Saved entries
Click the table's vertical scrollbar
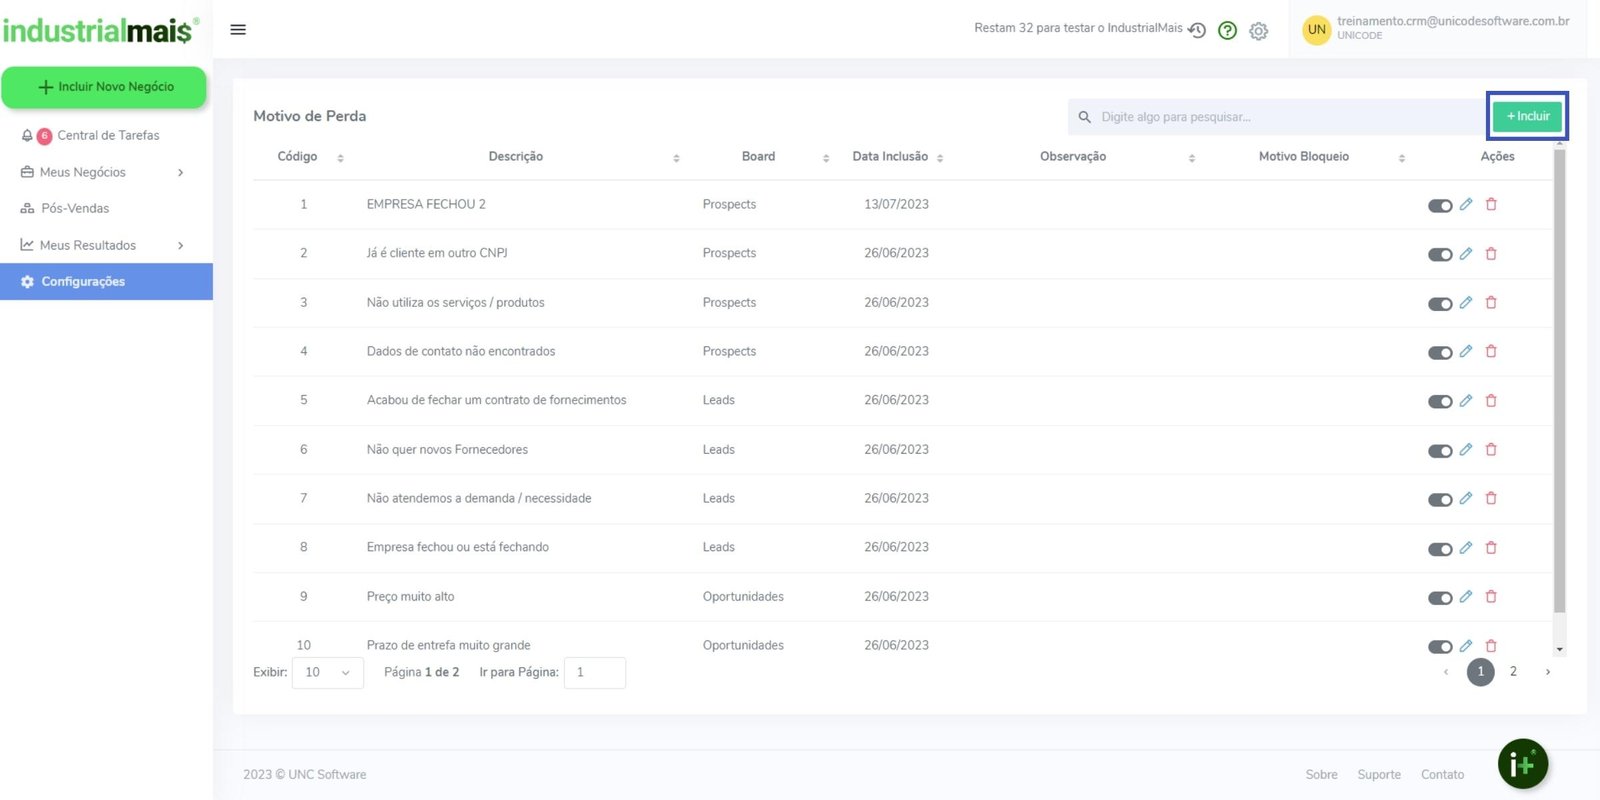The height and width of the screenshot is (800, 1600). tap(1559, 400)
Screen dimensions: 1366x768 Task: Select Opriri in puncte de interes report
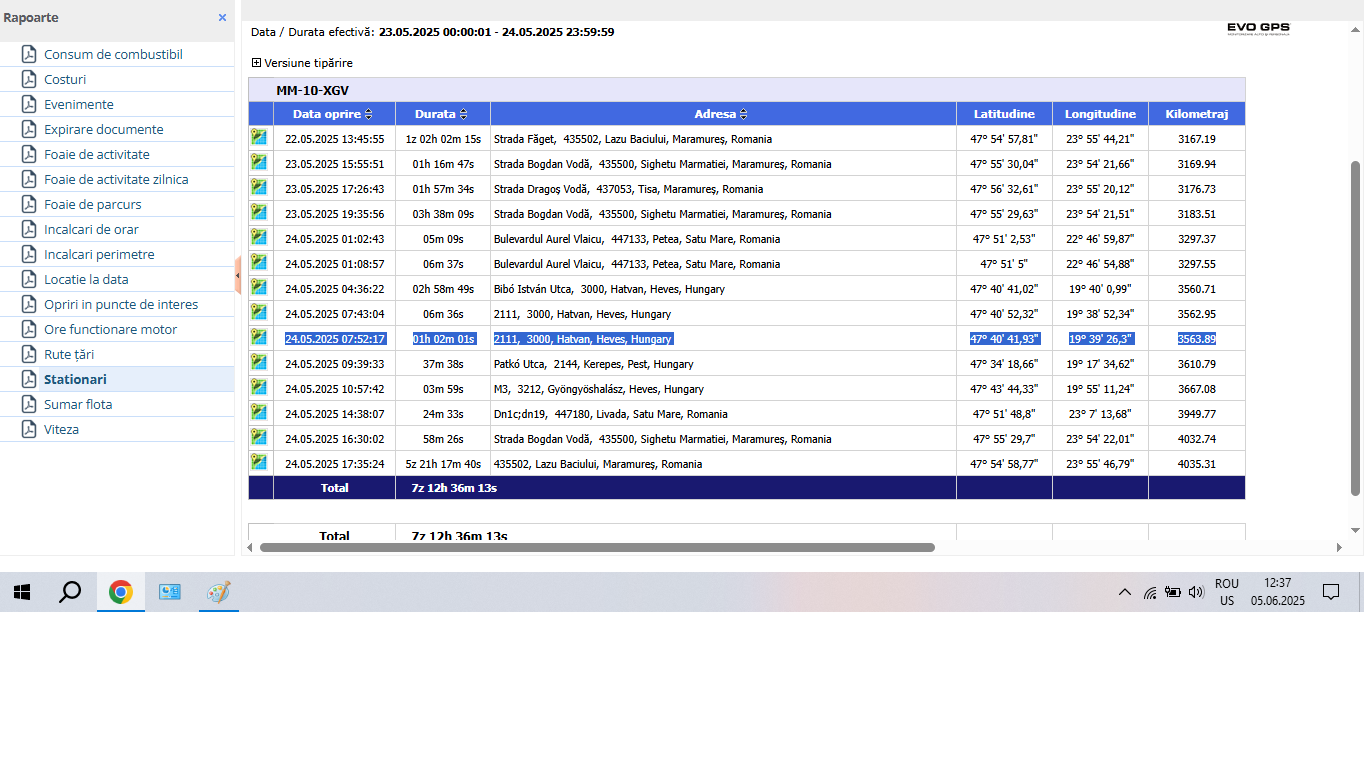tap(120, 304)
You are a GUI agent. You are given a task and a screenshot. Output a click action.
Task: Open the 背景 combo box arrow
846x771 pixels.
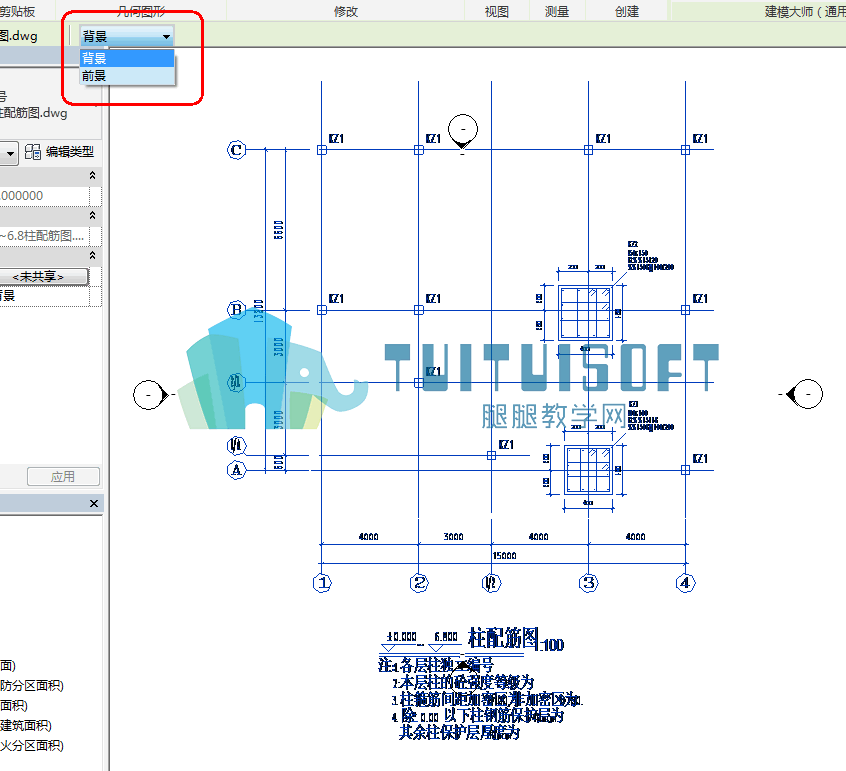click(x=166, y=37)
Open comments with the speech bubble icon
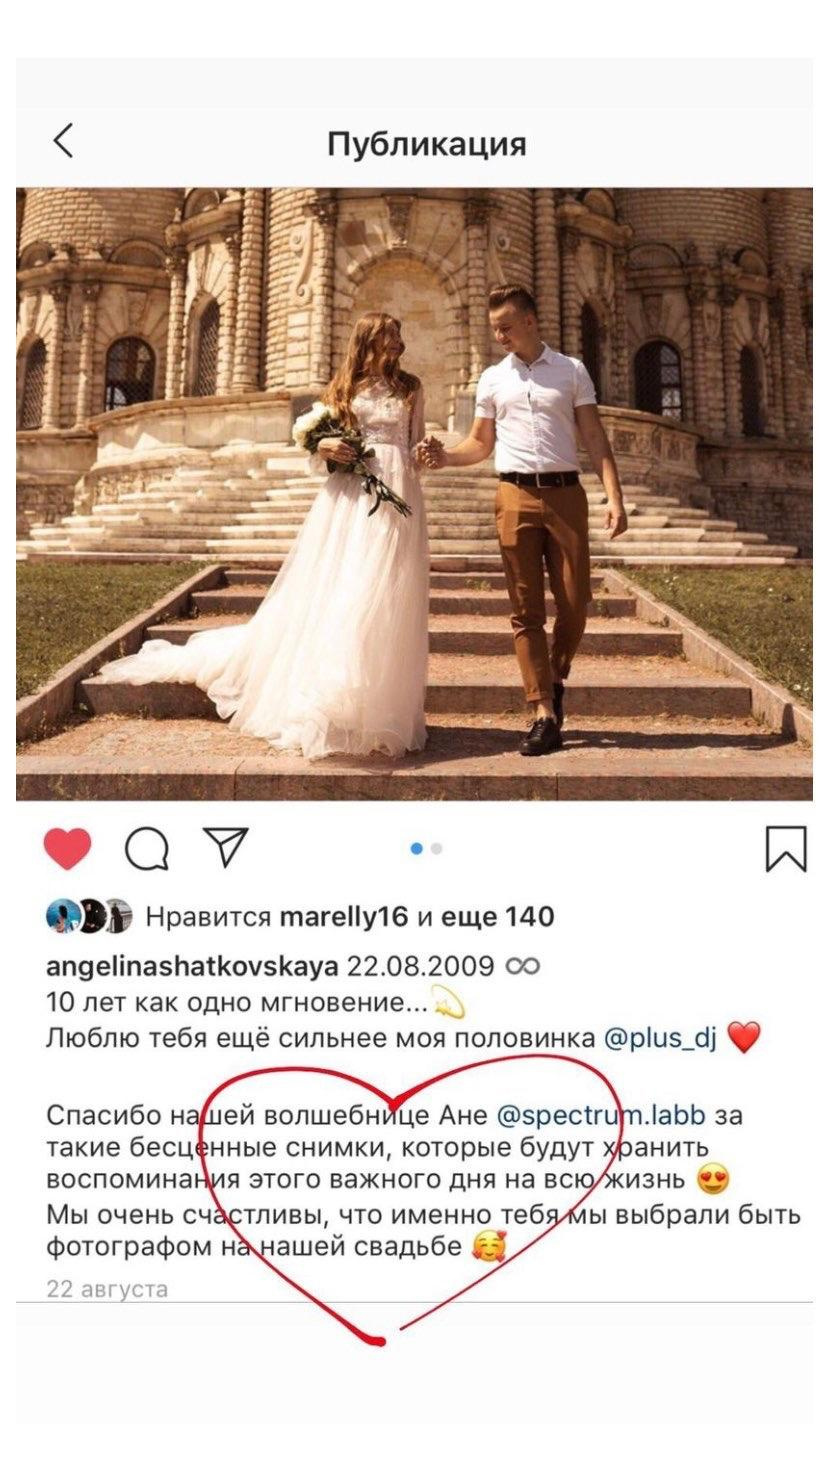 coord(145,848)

Your task. Please output exactly the lines from the line containing "You are a GUI" through the last line of the records above, both included, and leave out any pictures.

Answer section.
You are a GUI agent. You are given a task and a screenshot. Output a click action.
Task: Open the 背景 combo box arrow
846x771 pixels.
click(x=166, y=37)
Open comments with the speech bubble icon
 coord(145,848)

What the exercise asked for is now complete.